This was New Years weekend, arguably the busiest of the year in San Bartolo and I was immediately thrown into the deep end. There was one volunteer here from America for 2 weeks and another for the last several days but besides that it was Carlos the director and veterinarian, Connie the coordinator and Elena the education director. Normally theoretical presentations are given to interns when they start to prepare you for the work ahead, but due to how busy it was and the current crisis I got to learn on my feet. We were holding a fundraiser in town, trying to spread a better awareness of the organisation and by selling memorabilia gain funds for the care of the sea-lions. There were 5 sea-lions in rehabilitation when I arrived – Mina, Eva, Mark, Nymeria and Ziggy, all around 1 years old and almost ready to be released. I straight away learnt how to prepare the food and medicines, feed them and clean and prepare their admissions.

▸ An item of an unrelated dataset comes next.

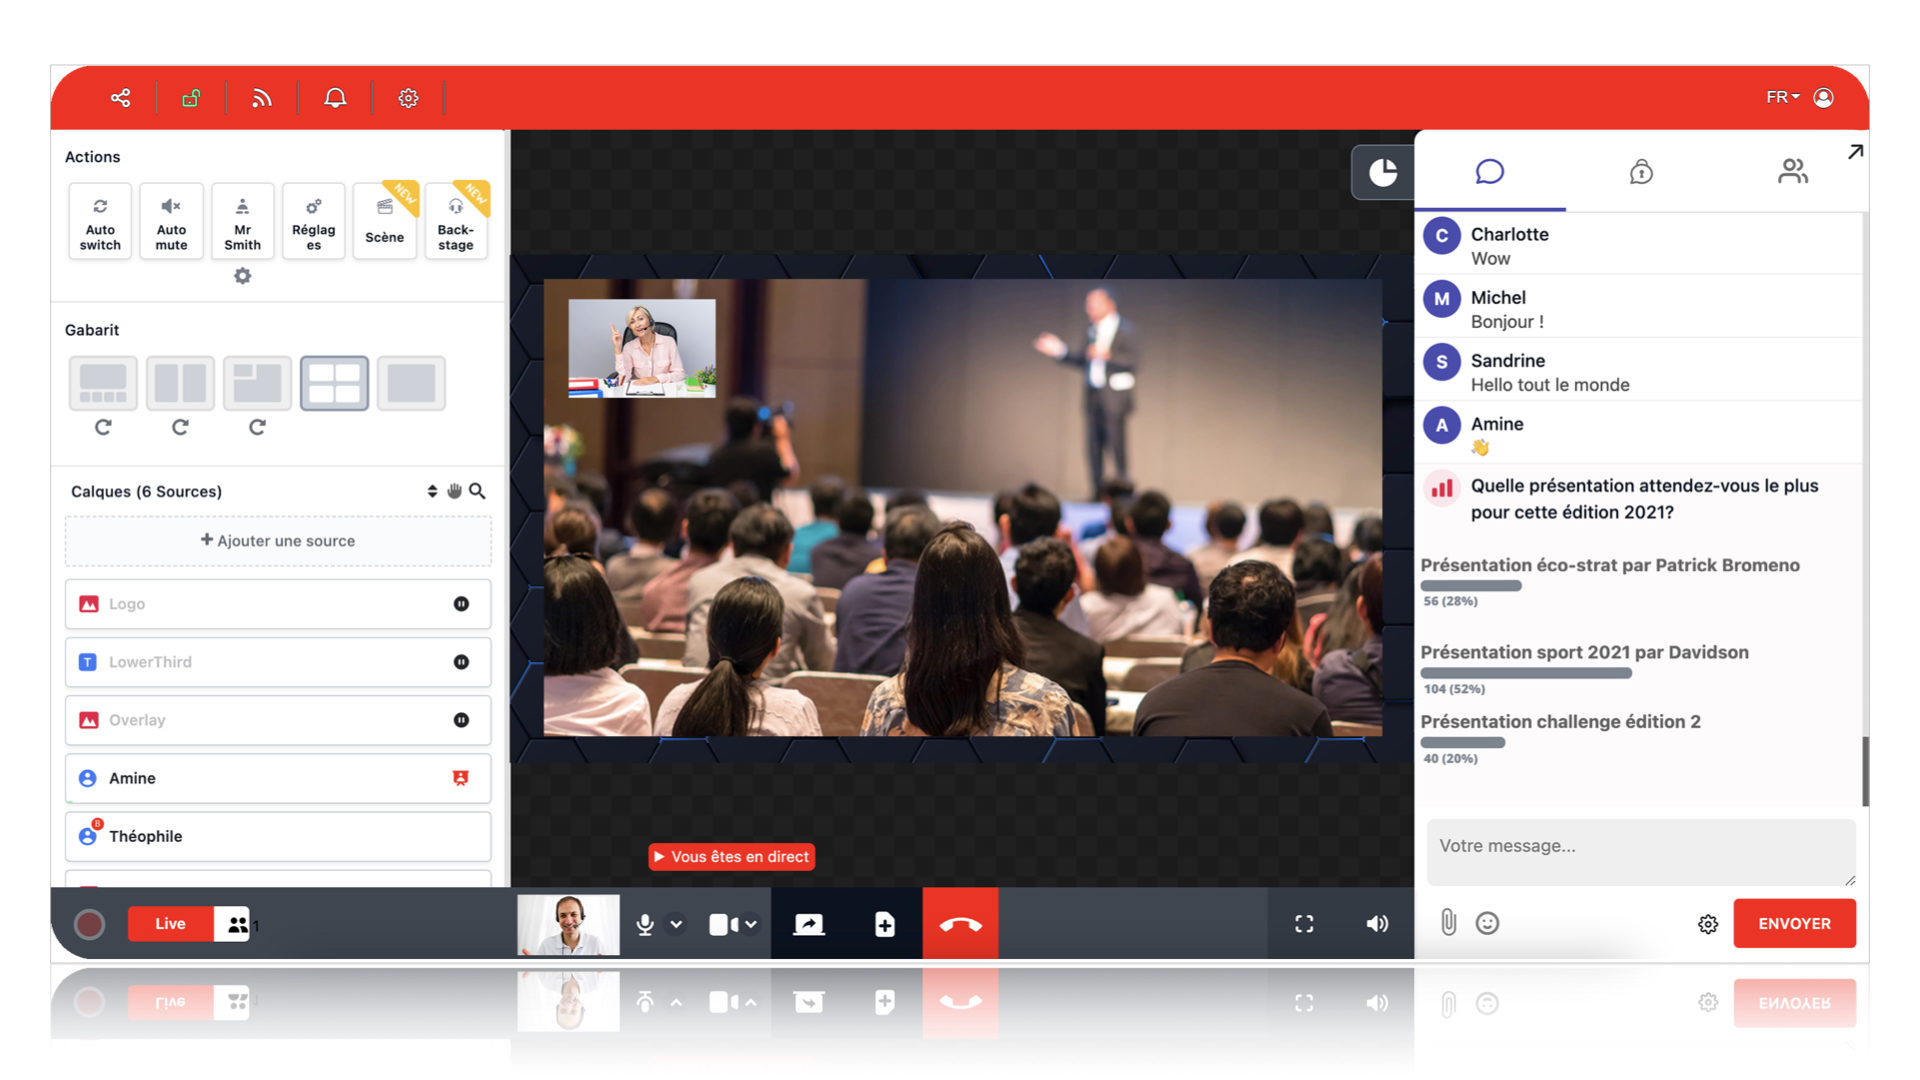
Task: Expand camera options chevron
Action: pyautogui.click(x=751, y=924)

General care of somewhat healthy sea-lions is fairly easy to get to grips with, especially as I worked at a stables for many years. It becomes much more complicated when new rescues arrive, especially if they are very sick and/or injured. Most things I was taught about I had no idea I would get to do, from learning how to restrain sea lions, preparing fish mash, tube feeding, preparing fluids, injecting the fluids and injections, treating wounds and learning about what the different medicines and injections do. I actually arrived with an irrational fear of needles and an inability to cope with gore or vomit. This experience cured that, you start automatically putting the sea-lions first and it makes you realise how unimportant your silly fears are when there is such a sick animal in front of you.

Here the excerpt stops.